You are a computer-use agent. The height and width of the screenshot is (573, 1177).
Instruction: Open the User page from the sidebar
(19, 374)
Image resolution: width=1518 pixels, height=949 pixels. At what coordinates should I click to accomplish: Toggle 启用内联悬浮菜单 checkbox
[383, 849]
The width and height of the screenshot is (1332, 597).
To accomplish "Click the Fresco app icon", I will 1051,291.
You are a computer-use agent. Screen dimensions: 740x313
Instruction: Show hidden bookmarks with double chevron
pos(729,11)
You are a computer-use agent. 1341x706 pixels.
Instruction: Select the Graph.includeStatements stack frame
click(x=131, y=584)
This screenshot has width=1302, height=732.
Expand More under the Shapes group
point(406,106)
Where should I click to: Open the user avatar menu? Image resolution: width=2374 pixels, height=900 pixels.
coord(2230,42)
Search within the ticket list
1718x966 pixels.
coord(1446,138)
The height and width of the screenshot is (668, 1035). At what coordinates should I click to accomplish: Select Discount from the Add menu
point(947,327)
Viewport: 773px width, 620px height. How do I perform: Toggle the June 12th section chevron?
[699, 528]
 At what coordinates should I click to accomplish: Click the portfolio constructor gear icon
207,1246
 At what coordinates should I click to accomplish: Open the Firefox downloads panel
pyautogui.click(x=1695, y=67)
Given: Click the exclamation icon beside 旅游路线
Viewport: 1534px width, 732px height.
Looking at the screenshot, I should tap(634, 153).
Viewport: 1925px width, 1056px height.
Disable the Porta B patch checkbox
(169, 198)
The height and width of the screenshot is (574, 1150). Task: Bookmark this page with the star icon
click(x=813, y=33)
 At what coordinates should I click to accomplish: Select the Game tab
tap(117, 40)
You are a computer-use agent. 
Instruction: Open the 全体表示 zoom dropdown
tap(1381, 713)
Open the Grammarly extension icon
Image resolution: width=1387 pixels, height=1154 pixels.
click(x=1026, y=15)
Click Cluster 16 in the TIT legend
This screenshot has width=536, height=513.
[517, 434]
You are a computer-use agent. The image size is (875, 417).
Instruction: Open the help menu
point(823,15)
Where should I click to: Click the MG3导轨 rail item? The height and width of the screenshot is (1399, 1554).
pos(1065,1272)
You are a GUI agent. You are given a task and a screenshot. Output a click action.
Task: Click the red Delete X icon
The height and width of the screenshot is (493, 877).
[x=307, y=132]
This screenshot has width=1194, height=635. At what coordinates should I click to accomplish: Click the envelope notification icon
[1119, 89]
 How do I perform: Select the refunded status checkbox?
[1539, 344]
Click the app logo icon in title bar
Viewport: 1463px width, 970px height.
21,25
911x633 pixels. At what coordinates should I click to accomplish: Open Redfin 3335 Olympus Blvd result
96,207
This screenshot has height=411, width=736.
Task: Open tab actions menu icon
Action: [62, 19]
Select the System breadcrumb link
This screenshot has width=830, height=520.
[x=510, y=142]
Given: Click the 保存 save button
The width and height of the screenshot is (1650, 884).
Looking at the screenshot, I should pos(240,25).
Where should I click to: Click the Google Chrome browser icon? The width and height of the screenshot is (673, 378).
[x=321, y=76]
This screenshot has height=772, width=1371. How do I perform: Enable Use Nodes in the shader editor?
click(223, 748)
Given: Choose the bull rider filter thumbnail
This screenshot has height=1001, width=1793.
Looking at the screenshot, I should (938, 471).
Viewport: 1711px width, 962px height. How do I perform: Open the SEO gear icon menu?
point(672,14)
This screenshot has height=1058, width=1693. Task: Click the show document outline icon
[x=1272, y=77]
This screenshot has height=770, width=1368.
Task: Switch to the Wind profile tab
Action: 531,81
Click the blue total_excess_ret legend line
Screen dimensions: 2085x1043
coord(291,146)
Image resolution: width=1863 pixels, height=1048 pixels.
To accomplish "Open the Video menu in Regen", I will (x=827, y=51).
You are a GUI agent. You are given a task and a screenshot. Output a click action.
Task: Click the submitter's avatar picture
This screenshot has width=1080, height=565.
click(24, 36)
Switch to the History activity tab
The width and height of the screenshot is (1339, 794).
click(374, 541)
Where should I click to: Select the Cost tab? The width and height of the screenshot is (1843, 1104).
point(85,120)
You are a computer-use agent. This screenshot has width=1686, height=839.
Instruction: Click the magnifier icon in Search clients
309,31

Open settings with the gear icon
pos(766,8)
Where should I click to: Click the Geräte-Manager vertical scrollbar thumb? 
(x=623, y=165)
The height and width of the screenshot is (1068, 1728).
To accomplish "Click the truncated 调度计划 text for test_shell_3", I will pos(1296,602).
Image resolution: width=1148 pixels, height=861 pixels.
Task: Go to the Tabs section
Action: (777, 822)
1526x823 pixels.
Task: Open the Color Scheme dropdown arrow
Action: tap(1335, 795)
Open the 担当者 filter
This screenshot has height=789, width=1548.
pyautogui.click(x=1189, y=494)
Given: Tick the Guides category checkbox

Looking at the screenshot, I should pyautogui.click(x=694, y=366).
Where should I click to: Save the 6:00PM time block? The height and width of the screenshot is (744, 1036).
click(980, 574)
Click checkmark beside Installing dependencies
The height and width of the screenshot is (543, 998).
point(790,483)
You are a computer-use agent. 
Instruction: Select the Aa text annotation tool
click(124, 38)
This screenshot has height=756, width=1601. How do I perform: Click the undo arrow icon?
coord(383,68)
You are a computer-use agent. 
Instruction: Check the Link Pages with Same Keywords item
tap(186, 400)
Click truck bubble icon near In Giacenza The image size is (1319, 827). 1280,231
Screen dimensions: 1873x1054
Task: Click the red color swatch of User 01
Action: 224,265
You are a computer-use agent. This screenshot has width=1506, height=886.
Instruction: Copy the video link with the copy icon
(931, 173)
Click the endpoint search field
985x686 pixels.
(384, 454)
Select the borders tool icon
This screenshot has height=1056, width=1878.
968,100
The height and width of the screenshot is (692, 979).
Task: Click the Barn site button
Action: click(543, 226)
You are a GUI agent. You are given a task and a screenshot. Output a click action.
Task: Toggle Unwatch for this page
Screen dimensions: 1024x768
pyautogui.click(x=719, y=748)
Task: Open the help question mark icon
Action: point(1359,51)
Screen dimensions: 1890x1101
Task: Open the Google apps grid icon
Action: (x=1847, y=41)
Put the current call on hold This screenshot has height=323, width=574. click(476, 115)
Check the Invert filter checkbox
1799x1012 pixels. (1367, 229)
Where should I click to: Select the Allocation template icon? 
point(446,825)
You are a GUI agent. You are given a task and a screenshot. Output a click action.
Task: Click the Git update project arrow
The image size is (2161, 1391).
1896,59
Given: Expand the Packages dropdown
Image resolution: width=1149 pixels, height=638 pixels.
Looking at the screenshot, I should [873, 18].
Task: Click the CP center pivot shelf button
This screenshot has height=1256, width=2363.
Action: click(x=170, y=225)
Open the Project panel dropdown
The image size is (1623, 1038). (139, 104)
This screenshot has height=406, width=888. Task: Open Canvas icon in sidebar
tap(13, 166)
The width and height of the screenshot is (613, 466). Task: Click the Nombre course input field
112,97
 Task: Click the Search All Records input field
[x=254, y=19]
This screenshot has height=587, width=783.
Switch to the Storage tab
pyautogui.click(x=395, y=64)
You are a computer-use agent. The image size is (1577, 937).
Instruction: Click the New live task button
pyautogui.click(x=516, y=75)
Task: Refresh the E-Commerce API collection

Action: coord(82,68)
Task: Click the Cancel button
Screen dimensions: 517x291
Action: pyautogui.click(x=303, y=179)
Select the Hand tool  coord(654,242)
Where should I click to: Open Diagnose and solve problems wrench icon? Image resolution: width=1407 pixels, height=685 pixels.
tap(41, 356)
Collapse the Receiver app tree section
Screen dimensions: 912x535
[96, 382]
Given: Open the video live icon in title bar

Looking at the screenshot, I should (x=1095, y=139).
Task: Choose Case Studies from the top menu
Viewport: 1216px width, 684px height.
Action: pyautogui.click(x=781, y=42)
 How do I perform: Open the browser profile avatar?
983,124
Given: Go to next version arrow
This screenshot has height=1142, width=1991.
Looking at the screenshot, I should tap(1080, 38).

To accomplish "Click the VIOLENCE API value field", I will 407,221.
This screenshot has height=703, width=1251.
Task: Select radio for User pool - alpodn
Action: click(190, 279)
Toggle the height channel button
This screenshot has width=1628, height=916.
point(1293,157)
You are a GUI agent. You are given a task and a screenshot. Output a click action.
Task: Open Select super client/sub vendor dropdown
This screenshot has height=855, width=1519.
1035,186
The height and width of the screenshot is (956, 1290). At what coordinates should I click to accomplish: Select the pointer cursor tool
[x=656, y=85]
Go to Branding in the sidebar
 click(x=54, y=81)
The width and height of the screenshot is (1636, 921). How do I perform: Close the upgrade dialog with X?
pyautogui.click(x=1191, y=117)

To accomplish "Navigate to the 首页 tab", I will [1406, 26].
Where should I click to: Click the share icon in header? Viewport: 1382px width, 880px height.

[The problem] Produce the lines from the top of the listing through the "Given: Click the exclamation icon beside 旅游路线" line exactly as they appear, with no additional output.

[Solution]
You are a computer-use agent. The height and width of the screenshot is (573, 1177).
Instruction: Open the User page from the sidebar
(19, 374)
Image resolution: width=1518 pixels, height=949 pixels. At what coordinates should I click to accomplish: Toggle 启用内联悬浮菜单 checkbox
[383, 849]
The width and height of the screenshot is (1332, 597).
To accomplish "Click the Fresco app icon", I will 1051,291.
You are a computer-use agent. Screen dimensions: 740x313
Instruction: Show hidden bookmarks with double chevron
pos(729,11)
You are a computer-use agent. 1341x706 pixels.
Instruction: Select the Graph.includeStatements stack frame
click(x=131, y=584)
This screenshot has width=1302, height=732.
Expand More under the Shapes group
point(406,106)
Where should I click to: Open the user avatar menu? Image resolution: width=2374 pixels, height=900 pixels.
coord(2230,42)
Search within the ticket list
1718x966 pixels.
coord(1446,138)
The height and width of the screenshot is (668, 1035). At what coordinates should I click to accomplish: Select Discount from the Add menu
point(947,327)
Viewport: 773px width, 620px height. How do I perform: Toggle the June 12th section chevron?
[699, 528]
 At what coordinates should I click to accomplish: Click the portfolio constructor gear icon
207,1246
 At what coordinates should I click to accomplish: Open the Firefox downloads panel
pyautogui.click(x=1695, y=67)
Given: Click the exclamation icon beside 旅游路线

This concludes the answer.